BEGIN

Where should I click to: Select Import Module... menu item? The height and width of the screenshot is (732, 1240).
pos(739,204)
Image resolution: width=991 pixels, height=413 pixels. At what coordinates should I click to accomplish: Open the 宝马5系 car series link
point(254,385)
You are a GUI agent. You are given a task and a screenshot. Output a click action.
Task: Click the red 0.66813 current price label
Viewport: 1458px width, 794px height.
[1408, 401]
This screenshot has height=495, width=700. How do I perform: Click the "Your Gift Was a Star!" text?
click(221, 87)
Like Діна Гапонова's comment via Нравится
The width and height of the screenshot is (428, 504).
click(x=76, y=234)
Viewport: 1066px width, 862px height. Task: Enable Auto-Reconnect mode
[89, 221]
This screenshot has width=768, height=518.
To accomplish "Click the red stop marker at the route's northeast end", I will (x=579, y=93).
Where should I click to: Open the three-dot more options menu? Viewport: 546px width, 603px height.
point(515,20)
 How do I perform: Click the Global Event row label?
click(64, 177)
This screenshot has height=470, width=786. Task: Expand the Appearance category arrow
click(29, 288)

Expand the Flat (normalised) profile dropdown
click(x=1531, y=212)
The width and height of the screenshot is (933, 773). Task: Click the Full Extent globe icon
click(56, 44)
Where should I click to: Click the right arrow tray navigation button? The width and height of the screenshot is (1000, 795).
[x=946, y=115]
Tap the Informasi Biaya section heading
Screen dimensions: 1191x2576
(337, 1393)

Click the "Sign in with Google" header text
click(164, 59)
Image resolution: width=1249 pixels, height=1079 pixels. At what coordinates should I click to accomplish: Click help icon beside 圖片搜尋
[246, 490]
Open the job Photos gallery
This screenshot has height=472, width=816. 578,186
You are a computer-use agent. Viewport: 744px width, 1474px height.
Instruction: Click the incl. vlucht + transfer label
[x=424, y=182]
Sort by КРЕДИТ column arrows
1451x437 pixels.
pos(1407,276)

END

* [Work to complete]:
Look above for the line containing "You are a computer-use", then please write out that line and each one after it through the end, exactly, with nothing else.

* [Solution to this problem]:
You are a computer-use agent. Viewport: 744px width, 1474px height.
Instruction: Click the incl. vlucht + transfer label
[x=424, y=182]
Sort by КРЕДИТ column arrows
1451x437 pixels.
pos(1407,276)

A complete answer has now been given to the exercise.